Polizeikosten - Die DFL führt ein Scheingefecht

Bremer Innensenators Mäurer für Solidaritätsfonds

Polizeikosten - Die DFL führt ein Scheingefecht

Von Matthias Wolf

Von heute bis Freitag tagt in Kiel die Innenministerkonferenz. Ein Thema: Polizei-Zusatzkosten bei Hochrisikospielen. Bremens Innensenator Mäurer will diese aus einem Solidaritätsfonds bezahlen. Die DFL hat kein Interesse. Ein Kommentar.

Die Reaktion der Deutschen Fußball-Liga kam reflexartig – kein Interesse. Am neuen Vorschlag des Bremer Innensenators Ulrich Mäurer. Er will bei der in dieser Woche stattfindenden Innenminister-Konferenz in Kiel für seinen Solidaritätsfonds in Sachen Hochrisikospiele werben. Mäurer dreht das jüngste Urteil des Bundesverwaltungsgerichts klug weiter.

Diese letzte Instanz hat klar entschieden: Die Bremer Gebührenbescheide für Polizei-Zusatzkosten bei Hochrisikospiele sind rechtens. Nun möchte er die Innenminister aller Länder ins Boot holen. Auch jener Länder, in denen der Profi-Fußball ein echter Machtfaktor ist – und viele Politiker eng verbunden sind mit ihren Klubs. Wie z.B. Bayern oder Nordrhein-Westfalen.

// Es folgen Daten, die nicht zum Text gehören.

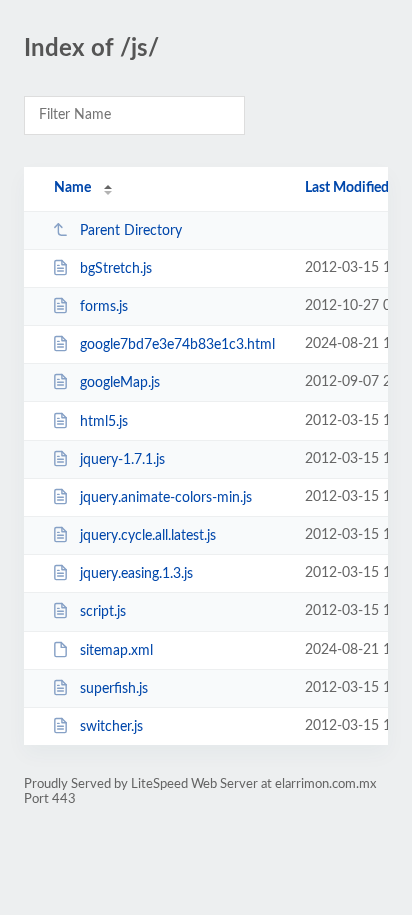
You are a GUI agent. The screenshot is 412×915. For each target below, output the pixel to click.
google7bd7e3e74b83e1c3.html (177, 345)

Die DFL will bis heute nicht über Kompromisse verhandeln. Sie fühlt sich ungerecht behandelt. Und wenn nicht alle Anzeichen täuschen, wird sie vor das Bundesverfassungsgericht ziehen. Weil es ums Prinzip geht. Und König Fußball keine Niederlagen akzeptieren will.

Scheingefecht

Das ist das gute Recht der DFL, auch wenn das nicht mehr als ein Scheingefecht ist. Denn die höchstrichterliche Ebene auf Verwaltungsebene hat ja bereits entschieden – und auch keine Zweifel an der Verfassungskonformität aufkommen lassen.  Das Ganze wird der DFL nicht viel bringen – wirkt so unsinnig wie Zeitspiel in einer längst verlorenen Partie. 

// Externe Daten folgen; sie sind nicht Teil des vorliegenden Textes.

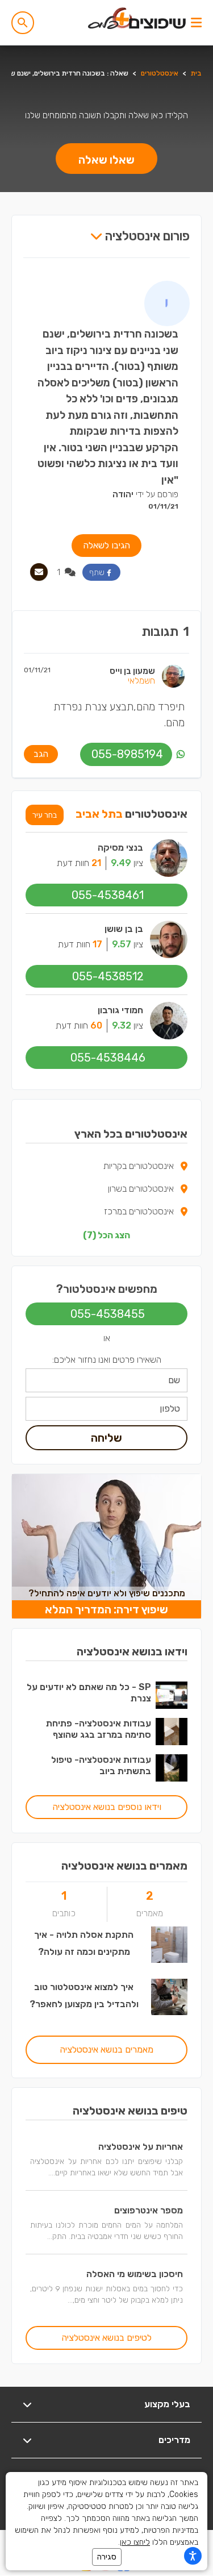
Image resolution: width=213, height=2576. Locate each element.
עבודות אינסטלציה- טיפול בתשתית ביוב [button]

Für die Politik aber müssen andere Maßstäbe gelten als die eines gewinnwirtschaftlich ausgerichteten Unternehmens namens DFL, das am Fußball verdient.

Der Vorschlag von Mäurer ist unbürokratisch. Weg von Gebührenbescheiden, einem bundesweiten Flickenteppich, viel, viel Verwaltung – hin zu einem Fonds, den die DFL füllt. Mit 35 Millionen pro Saison. Die tatsächlichen Personalkosten für Polizeieinsätze in der ersten und zweiten Liga liegen übrigens bei etwa 150 Millionen jährlich. Das heißt, der Staat leistet insgesamt schon viel für den Fußball – die DFL müsste sich nur ein wenig beteiligen.

Fond für alle Bundesländer

Aus diesem Solidaritätsfonds könnten alle Bundesländer mit Risikospielen bedacht werden. Dafür würde Bremen seine Gebührenordnung wieder ändern, sogar auf Millionen verzichten, die die DFL nach jetzigem Stand an das kleine, hochverschuldete Land zahlen müsste. Mäurer will damit jene zwölf Bundesländer überzeugen, die unentschlossen sind – oder sich bisher klar gegen Gebührenbescheide für Hochrisikospiele ausgesprochen haben.

So wie das größte Fußball-Land Nordrhein-Westfalen.  NRW würde aus diesem Fonds rund zehn Millionen Euro erhalten. Kann sich NRW leisten, auf dieses Geld zu verzichten? Zur Erinnerung: Laut repräsentativer Umfrage sind neun von zehn Steuerzahlern dafür, dass die DFL und die Vereine sich an den Mehrkosten für Hochrisikospiele beteiligen sollen. Solche Spiele sind wie ein brodelnder Kessel, der explodiert, wenn die Staatsmacht nicht präsent ist. Mit diesen Emotionen verdienen die Vereine und die DFL viel Geld – aber die Risiken und Nebenwirkungen wollen sie dem Steuerzahler aufbürden.

Wenn sich nun einzelne Länder der von Mäurer geplanten Arbeitsgruppe zum Solidaritätsfonds verweigern würden – es wäre ein Schlag ins Gesicht der Steuerzahler. Weiter schmollen – das darf nur die DFL. Politiker müssen die Fakten sehen – zum Wohle der Bürger und Steuerzahler.